-- EXERCISES TO COMPLETE --
- a) In the introduction to "The Hunger Games," give the passage again, starting at "Who are the" and ending at "by Jennifer Lawrence.", but substitute "marksman" for "archer".
- b) Answer these questions from the introduction to "The Hunger Games":
(i) What is the totalitarian country that North America has become called?
(ii) How many numbered districts does that country have?
(iii) Who plays Peeta Mellark in the film?

═══ SELECTED EXTRACT ═══

Intro to “The Hunger Games”

Intro to “The Hunger Games”

Posted on March 19, 2012 at 3:59 pm

This week’s release of “The Hunger Games” is the most anticipated film of the spring and likely to be the biggest hit since the “Twilight” series.  It is based on the first of a wildly successful trilogy of books by Suzanne Collins.  For those who have not read the books, here is a brief introduction:

When and where does it take place?  It takes place in the future when North America has become a totalitarian country called Panem following an apocalyptic catastrophe.  Panem has a capitol city and thirteen numbered districts, each with its own specialty (lumber, mining, agriculture, textile, grains, etc.).

Who are the lead characters?  The book’s story is told by Katniss Everdeen, a 16-year-old who lives in the poor, coal-mining District 12 with her mother and younger sister, Prim.  They are very poor and ever since her father died, Katniss has been responsible for taking care of the family.  She is brave and loyal and a very skilled archer, hunter, and trapper, and uses those skills to find food for her family.  She is played in the film by Jennifer Lawrence.

Peeta Mellark also lives in District 12 and is the son of a baker.  He is kind-hearted and sympathetic and admires Katniss.  He is played in the film by Josh Hutcherson.

═══ RAW DATA ═══

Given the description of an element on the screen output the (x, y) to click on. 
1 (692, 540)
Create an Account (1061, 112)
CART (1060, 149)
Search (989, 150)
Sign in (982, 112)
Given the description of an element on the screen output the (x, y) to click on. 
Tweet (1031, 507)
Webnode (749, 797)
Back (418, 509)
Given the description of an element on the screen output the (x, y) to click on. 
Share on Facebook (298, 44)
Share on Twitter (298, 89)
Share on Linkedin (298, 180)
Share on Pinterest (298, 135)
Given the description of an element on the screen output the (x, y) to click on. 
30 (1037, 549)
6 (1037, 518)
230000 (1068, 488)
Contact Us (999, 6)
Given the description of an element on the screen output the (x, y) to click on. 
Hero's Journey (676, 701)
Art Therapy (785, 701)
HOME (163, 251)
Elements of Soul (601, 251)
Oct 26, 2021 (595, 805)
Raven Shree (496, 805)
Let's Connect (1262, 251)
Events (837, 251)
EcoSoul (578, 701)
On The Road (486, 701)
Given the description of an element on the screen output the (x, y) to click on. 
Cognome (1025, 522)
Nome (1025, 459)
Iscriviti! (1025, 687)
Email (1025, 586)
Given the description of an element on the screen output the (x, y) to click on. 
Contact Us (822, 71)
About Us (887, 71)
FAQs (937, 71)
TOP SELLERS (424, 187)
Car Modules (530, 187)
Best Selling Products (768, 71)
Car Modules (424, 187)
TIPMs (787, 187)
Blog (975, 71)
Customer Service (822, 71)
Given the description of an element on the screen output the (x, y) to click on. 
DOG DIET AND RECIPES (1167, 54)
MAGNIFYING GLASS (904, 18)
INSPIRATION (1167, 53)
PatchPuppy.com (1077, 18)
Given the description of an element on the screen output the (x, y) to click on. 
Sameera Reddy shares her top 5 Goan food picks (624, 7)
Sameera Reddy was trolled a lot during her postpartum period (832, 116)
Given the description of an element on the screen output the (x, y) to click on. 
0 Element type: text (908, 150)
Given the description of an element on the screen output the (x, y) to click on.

═══

-- SOLUTIONS BY TASK --
- a)
Who are the lead characters?  The book’s story is told by Katniss Everdeen, a 16-year-old who lives in the poor, coal-mining District 12 with her mother and younger sister, Prim.  They are very poor and ever since her father died, Katniss has been responsible for taking care of the family.  She is brave and loyal and a very skilled marksman, hunter, and trapper, and uses those skills to find food for her family.  She is played in the film by Jennifer Lawrence.

- b)
(i) Panem
(ii) Thirteen
(iii) Josh Hutcherson